A Planet for Texans (also published as Lone Star Planet) is a science-fiction novel written by Henry Beam Piper and John Joseph McGuire. It was first published in the March 1957 issue of Fantastic Universe as Lone Star Planet and first published in book form in Ace Double D-299 in 1958. The story originated in a suggestion by H. L. Mencken and presents a world on which the assassination of politicians is accepted practice. It eventually won a Prometheus Hall of Fame Award in 1999.

==Plot summary==
After writing an unfortunate article under a pseudonym (Machiavelli Jr.) and having it published in a prestigious journal read by diplomats, Stephen Silk is to be banished from the Solar League's capitol on Luna for a time. He is assigned to be the Solar League's new ambassador to the people of Capella IV, New Texas. The position is open because the previous ambassador, Silas Cumshaw, was assassinated.

On the starship taking him to his new posting Silk meets his secretary/bodyguard, a native New Texan named Hoddy Ringo. The briefing books that were given to him tell him little about the New Texans and their culture and the contents of the trunk that was put aboard the ship for him appall him: contrary to the practices of the Consular Service, he will be obliged to dress in native costume and to carry a pair of automatic pistols in ejection holsters. Evidence he finds while surreptitiously searching Hoddy's quarters implies that he's being set up for assassination, with the approval of the Consular Service.
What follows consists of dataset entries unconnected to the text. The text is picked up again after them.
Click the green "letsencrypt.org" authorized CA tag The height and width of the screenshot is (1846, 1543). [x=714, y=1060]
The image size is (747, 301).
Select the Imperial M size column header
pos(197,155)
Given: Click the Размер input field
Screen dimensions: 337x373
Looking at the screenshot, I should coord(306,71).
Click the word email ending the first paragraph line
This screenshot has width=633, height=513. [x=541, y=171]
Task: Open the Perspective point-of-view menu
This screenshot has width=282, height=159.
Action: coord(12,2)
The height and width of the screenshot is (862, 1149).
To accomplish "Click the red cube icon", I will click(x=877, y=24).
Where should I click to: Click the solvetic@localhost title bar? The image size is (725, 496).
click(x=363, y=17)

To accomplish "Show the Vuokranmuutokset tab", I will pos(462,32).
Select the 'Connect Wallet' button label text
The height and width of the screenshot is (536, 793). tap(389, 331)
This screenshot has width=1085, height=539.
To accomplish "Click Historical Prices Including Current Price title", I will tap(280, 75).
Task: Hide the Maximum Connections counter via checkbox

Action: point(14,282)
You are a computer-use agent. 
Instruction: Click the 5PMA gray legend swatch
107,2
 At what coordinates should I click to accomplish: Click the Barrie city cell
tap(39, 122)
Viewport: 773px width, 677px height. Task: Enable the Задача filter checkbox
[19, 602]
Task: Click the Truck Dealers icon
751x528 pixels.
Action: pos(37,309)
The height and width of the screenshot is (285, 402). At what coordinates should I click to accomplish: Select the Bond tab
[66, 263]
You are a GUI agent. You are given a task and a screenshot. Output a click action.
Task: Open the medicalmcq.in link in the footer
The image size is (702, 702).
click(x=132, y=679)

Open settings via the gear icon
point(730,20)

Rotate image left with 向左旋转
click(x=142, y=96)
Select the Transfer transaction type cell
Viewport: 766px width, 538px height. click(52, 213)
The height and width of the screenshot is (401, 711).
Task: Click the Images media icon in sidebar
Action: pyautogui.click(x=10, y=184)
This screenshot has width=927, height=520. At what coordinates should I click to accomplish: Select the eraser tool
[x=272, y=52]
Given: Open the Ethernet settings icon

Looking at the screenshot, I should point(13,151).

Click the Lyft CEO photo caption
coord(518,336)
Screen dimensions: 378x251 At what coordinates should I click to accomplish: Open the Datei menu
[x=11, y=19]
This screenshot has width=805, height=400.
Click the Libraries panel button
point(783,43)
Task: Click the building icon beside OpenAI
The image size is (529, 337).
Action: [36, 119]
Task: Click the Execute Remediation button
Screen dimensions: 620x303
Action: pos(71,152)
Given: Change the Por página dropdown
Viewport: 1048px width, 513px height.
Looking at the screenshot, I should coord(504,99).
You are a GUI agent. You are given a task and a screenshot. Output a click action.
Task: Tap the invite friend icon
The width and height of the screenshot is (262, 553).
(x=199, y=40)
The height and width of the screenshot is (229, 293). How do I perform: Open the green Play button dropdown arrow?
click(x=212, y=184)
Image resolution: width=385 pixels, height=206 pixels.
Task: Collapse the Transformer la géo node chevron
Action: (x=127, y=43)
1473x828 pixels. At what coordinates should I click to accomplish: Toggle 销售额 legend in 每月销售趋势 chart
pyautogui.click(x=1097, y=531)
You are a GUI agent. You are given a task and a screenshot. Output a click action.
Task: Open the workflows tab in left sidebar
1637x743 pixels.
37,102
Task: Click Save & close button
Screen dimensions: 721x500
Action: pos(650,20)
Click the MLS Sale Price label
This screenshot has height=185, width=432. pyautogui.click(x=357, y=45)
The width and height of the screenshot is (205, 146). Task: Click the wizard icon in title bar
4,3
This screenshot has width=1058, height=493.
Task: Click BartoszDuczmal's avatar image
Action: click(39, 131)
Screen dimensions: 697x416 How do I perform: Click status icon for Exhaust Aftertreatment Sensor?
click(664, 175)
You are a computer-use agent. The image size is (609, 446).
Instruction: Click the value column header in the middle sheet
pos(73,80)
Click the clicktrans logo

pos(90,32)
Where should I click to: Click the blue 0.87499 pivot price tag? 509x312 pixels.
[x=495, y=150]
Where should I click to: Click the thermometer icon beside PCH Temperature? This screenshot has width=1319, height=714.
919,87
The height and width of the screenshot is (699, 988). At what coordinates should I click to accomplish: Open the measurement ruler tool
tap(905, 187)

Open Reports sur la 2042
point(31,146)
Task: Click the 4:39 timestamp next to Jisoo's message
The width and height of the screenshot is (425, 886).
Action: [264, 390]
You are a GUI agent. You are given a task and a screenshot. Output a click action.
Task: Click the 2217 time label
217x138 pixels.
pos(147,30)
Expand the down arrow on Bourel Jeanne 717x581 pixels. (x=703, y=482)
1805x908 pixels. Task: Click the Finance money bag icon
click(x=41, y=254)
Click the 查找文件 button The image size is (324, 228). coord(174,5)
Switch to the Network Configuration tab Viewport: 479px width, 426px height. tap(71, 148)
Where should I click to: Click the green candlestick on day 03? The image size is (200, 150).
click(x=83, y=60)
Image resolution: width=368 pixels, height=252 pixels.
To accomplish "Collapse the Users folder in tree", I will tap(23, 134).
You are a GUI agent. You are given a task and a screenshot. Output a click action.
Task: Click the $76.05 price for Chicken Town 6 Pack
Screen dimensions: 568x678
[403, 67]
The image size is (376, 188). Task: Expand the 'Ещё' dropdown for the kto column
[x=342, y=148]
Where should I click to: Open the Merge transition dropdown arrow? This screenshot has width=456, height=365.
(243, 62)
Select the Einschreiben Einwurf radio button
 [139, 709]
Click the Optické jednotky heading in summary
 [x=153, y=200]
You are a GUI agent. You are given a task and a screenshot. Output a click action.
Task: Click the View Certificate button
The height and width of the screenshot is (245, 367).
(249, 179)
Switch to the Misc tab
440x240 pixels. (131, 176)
Silk is welcomed to New Texas with a giant barbecue, where he sees a trial and learns that assassination of politicians is a legitimate part of the New Texan political process as long as the assassin can show that his victim “needed killin'”. Back at the embassy he learns more about the murder of Silas Cumshaw, in particular the fact that the killers, three young members of the vile Bonney clan, will be going on trial as assassins, not as common murderers, in three days.

At the barbecue Silk meets Gglafrr Ddespttann Vuvuvu, the ambassador of the z'Srauff, humanoid aliens that look like they evolved from dogs. Part of Silk's mission involves convincing the New Texans to join the Solar League so that the Space Navy can base ships near their planet to counter the threat from the z'Srauff. The Solar League fears the possibility of a z'Srauff sneak attack on the planet.

Silk has determined that he cannot allow the Bonneys to be convicted in the Court of Political Justice, but it's too late to have them tried as common criminals. A conviction would produce a precedent that would devastate the Diplomatic Corps by making every diplomat a legitimate target. Likewise, the Solar League cannot allow the Bonneys to go unpunished.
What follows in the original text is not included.